Lo scorso 11 febbraio la Confederazione ha firmato con la Gran Bretagna un accordo commerciale per far sì che gli attuali obblighi economici tra le parti restino in vigore anche nel caso in cui il Regno Unito uscisse dall’Unione senza un’intesa. Tale intesa riguarda in particolare l’accordo di libero scambio del 1972, l’accordo sui mercati pubblici, sulla lotta alla frode, sull’agricoltura e una parte di quello sul reciproco riconoscimento di valutazione della conformità.

LA CRONOLOGIA
Il 23 giugno del 2016 il popolo britannico vota a favore del referendum per lasciare l’Unione europea con 51.89% delle schede favorevoli. Qualche giorno più tardi il primo ministro David Cameron si dimette, lasciando spazio alla vincitrice delle «primarie» del partito conservatore Theresa May. Dopo aver consultato la Camera dei Comuni, il 29 marzo del 2017 la premier britannica consegna al presidente del Consiglio europeo Donald Tusk la lettera per dare l’avvio alla procedura prevista dall’articolo 50. Il 19 giugno 2017 iniziano ufficialmente i negoziati tra le parti. Il 10 novembre, la Theresa May indica la data d’uscita dall’Unione: il 29 marzo 2019 alle 23.00 ora britannica.
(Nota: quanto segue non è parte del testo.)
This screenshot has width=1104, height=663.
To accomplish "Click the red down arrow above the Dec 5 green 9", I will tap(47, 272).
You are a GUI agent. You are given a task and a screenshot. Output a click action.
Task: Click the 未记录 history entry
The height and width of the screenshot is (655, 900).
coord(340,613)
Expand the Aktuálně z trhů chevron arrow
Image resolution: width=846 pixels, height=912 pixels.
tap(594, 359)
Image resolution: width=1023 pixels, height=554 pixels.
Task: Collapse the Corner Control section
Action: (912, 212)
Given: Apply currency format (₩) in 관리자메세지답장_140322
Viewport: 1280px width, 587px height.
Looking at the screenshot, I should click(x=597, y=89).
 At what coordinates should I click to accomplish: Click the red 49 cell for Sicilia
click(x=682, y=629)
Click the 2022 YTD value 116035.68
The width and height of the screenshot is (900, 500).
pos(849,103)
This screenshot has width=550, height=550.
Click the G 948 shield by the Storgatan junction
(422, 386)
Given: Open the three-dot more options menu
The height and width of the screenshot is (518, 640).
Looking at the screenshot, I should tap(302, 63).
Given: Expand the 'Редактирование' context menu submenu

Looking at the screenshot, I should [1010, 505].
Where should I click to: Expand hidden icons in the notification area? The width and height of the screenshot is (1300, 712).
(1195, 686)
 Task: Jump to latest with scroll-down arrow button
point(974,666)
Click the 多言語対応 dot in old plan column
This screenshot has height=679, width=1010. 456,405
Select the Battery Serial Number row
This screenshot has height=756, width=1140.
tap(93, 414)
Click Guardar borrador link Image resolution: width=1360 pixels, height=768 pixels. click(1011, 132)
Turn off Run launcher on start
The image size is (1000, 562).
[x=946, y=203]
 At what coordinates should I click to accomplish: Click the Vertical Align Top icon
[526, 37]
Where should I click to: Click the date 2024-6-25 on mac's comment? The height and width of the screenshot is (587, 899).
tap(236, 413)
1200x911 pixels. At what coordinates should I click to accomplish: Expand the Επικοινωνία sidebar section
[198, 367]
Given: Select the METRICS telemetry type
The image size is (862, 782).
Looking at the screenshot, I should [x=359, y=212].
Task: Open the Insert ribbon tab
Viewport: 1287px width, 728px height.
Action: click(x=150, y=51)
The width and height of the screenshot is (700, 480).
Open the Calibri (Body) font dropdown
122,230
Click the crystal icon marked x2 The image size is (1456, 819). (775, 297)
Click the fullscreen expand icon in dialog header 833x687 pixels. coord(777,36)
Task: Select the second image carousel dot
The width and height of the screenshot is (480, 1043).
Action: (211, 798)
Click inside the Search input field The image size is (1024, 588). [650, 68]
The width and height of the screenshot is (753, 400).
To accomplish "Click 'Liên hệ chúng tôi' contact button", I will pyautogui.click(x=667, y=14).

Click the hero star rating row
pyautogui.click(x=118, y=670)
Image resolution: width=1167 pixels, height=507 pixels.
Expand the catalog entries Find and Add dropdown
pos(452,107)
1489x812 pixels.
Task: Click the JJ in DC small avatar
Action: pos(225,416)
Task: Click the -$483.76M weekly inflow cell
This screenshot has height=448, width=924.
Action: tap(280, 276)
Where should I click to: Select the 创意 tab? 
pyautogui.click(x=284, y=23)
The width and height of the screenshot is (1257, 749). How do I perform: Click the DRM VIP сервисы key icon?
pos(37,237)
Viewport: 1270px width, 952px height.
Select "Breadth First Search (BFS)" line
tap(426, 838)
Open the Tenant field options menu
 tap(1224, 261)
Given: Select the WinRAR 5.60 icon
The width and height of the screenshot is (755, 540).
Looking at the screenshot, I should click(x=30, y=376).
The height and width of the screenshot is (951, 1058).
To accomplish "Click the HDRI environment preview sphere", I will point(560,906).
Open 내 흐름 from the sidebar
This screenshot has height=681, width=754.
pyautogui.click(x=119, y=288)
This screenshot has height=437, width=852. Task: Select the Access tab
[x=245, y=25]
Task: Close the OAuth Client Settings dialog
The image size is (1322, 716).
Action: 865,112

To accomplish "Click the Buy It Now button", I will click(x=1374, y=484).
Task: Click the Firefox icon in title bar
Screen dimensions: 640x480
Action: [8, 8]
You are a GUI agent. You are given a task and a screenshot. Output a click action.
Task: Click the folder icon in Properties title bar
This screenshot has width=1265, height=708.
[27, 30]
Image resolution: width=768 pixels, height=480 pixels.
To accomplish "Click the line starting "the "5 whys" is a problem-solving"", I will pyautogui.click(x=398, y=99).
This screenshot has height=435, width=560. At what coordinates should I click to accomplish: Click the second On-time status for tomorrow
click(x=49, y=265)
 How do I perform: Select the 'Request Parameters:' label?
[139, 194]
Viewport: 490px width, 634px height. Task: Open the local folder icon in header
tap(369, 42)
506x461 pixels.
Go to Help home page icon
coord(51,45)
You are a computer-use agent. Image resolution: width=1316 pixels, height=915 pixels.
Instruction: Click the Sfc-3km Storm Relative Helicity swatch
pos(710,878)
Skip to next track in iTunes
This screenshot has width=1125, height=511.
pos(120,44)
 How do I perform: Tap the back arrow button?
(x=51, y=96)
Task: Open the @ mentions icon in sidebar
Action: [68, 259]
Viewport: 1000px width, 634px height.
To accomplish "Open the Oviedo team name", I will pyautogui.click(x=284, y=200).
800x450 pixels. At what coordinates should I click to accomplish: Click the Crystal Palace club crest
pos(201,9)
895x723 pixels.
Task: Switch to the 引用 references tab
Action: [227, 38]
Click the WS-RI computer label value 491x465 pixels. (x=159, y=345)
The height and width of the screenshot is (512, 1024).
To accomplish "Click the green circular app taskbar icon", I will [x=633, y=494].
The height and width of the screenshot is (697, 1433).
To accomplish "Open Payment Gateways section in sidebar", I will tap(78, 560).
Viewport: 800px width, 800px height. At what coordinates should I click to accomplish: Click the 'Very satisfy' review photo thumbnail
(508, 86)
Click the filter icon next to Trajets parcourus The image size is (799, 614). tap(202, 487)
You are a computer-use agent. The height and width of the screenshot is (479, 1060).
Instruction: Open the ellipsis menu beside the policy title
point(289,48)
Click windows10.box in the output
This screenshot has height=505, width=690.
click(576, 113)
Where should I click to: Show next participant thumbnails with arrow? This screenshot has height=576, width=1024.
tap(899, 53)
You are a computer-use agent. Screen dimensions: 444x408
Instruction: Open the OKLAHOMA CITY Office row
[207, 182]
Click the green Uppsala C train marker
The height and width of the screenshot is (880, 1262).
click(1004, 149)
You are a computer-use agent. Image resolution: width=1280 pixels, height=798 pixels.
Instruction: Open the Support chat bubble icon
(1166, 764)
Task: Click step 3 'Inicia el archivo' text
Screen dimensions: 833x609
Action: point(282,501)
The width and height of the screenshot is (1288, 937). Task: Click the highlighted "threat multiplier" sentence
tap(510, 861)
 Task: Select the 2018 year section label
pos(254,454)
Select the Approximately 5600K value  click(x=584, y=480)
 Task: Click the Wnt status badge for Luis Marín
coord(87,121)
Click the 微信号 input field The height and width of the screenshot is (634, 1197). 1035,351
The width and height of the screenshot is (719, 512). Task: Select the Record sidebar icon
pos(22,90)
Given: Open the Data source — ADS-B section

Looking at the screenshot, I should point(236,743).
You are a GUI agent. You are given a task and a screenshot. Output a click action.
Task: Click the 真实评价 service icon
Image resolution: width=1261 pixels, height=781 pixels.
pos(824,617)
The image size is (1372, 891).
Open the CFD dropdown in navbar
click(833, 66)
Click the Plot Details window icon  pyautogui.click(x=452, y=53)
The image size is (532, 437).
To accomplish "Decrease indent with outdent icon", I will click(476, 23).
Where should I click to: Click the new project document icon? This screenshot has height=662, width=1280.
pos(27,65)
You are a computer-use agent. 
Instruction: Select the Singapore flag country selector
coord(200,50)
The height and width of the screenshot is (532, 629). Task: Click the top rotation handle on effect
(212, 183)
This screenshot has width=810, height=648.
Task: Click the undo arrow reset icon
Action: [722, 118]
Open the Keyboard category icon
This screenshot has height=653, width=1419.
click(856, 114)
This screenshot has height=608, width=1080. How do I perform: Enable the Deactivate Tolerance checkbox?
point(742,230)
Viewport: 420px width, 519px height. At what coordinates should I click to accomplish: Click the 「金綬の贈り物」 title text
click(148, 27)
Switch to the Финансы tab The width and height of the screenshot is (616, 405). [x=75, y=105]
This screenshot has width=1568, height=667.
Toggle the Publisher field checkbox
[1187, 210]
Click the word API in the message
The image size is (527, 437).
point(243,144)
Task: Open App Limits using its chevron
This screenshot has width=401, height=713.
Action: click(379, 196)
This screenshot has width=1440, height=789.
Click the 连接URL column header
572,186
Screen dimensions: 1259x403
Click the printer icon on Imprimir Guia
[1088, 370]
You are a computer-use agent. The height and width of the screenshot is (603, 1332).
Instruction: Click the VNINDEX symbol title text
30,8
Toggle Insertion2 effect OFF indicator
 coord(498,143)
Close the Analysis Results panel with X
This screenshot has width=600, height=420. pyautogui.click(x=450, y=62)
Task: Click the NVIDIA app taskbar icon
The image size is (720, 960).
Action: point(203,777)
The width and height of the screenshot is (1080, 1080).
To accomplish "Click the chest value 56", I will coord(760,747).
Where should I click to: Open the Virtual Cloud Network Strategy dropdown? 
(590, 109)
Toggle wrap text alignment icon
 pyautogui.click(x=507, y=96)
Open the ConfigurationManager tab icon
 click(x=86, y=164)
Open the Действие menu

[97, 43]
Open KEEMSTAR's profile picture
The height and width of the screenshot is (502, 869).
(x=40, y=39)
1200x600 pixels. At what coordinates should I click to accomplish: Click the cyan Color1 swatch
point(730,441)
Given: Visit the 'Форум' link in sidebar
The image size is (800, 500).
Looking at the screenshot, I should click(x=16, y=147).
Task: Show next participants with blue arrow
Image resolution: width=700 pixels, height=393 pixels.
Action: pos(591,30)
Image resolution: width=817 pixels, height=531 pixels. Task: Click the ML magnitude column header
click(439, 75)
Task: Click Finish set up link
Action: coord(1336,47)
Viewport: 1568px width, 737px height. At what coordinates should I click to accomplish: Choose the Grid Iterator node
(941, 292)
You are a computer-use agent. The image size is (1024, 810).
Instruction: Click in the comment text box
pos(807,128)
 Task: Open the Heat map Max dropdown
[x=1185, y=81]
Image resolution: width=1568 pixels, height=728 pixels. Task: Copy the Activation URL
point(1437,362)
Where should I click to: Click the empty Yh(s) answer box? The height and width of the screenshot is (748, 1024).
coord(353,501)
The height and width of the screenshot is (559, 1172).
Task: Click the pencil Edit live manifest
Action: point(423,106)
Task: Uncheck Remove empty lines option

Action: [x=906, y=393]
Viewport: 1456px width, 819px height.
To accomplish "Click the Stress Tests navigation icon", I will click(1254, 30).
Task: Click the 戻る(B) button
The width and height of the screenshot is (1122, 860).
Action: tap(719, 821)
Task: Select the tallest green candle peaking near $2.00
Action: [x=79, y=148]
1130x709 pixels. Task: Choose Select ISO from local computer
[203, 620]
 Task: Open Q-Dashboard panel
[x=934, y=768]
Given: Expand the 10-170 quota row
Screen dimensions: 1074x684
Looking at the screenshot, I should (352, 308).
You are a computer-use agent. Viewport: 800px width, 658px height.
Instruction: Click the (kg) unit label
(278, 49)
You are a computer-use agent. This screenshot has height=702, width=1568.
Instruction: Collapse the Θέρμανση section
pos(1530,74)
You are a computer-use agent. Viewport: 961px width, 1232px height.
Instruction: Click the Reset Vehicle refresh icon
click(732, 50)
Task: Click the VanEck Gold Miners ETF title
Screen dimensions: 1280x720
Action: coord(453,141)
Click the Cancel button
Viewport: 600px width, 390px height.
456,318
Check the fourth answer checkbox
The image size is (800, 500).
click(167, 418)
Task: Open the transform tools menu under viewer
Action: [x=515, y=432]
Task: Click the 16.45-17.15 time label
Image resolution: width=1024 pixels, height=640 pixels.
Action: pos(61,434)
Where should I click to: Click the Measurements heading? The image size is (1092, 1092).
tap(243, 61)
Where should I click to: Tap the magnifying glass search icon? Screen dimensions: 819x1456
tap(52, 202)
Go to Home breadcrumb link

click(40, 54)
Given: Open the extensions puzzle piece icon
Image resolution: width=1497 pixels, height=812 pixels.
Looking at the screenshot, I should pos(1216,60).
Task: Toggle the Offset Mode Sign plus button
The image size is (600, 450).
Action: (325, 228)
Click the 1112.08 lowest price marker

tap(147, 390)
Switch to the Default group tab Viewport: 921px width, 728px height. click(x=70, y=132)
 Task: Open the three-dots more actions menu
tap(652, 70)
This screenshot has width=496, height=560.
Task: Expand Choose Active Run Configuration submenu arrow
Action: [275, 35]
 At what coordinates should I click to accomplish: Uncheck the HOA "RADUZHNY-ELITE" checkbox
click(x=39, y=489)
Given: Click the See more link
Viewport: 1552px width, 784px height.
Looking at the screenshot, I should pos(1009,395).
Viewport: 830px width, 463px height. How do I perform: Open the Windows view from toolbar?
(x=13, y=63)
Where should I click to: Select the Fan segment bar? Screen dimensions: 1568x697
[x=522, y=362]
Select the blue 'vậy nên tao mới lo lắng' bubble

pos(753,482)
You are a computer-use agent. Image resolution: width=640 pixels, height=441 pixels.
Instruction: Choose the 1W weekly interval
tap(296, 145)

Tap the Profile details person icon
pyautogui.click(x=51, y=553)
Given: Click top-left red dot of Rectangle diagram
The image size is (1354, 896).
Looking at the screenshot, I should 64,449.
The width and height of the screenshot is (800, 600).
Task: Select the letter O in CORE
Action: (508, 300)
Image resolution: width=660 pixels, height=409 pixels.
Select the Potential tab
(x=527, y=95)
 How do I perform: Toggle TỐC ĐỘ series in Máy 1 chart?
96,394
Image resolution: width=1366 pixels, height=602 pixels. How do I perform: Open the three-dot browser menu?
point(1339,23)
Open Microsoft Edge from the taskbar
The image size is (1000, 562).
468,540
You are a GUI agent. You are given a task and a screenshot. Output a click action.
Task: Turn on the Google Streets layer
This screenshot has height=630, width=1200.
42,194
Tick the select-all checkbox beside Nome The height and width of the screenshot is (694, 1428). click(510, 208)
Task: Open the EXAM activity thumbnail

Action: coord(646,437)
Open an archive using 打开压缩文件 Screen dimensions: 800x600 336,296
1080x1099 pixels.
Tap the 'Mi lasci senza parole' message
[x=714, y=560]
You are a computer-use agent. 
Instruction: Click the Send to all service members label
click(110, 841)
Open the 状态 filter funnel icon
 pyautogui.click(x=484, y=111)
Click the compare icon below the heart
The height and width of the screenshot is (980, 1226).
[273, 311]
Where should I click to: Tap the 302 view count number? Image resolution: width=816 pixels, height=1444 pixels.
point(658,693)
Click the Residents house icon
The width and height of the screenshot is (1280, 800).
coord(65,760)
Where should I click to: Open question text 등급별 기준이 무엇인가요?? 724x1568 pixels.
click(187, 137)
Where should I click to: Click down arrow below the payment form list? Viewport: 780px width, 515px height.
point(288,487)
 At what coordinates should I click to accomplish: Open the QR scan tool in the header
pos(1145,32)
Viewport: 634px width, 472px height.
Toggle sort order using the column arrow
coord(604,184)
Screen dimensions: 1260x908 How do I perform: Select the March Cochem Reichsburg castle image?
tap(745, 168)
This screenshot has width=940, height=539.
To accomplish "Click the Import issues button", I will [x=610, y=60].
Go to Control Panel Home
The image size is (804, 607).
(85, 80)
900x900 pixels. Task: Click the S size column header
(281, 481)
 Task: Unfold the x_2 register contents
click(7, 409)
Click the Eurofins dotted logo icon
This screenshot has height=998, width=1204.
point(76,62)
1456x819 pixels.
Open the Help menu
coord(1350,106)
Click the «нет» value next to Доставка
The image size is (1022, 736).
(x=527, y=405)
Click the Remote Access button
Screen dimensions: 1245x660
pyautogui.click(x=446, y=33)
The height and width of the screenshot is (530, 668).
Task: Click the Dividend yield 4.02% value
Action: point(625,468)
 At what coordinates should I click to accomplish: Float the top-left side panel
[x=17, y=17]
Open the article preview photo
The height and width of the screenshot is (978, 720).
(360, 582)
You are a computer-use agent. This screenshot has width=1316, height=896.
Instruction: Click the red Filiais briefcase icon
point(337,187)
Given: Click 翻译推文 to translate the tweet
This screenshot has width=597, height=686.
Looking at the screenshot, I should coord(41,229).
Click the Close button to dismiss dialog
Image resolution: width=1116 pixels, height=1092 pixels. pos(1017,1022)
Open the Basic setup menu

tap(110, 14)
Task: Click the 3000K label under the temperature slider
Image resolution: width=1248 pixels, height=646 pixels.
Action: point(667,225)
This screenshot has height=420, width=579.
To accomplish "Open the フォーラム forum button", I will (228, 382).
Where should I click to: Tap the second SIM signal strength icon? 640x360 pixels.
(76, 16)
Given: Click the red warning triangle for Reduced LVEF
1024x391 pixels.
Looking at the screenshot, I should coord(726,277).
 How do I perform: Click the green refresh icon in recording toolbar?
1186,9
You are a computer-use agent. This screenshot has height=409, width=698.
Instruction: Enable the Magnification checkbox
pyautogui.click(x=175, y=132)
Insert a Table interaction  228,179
L’otto e il nove luglio 2018 si si dimettono il ministro della Brexit David Davis e il ministro degli Esteri Boris Johnson, in disaccordo con la linea adottata dalla premier. In Governo gli subentrano Dominic Raab e Jeremy Hunt. Nel novembre 2018 il Regno Unito e l’Unione europea raggiungono un accordo provvisorio sul trattato che regolerà la Brexit. Theresa May convoca una riunione di Governo straordinaria per sottoporre l’accordo al giudizio dei suoi ministri. Dopo una riunione durata 5 ore la premier annuncia la sua approvazione. Tuttavia il giorno seguente il segretario per la Brexit Dominic Raab si dimette. A fine novembre i 27 leader europei durante un Consiglio europeo straordinario approvano la bozza dell’accordo. Il 15 gennaio del 2019, però, la Camera dei Comuni boccia l’accordo raggiunto da Theresa May con 432 voti contrari.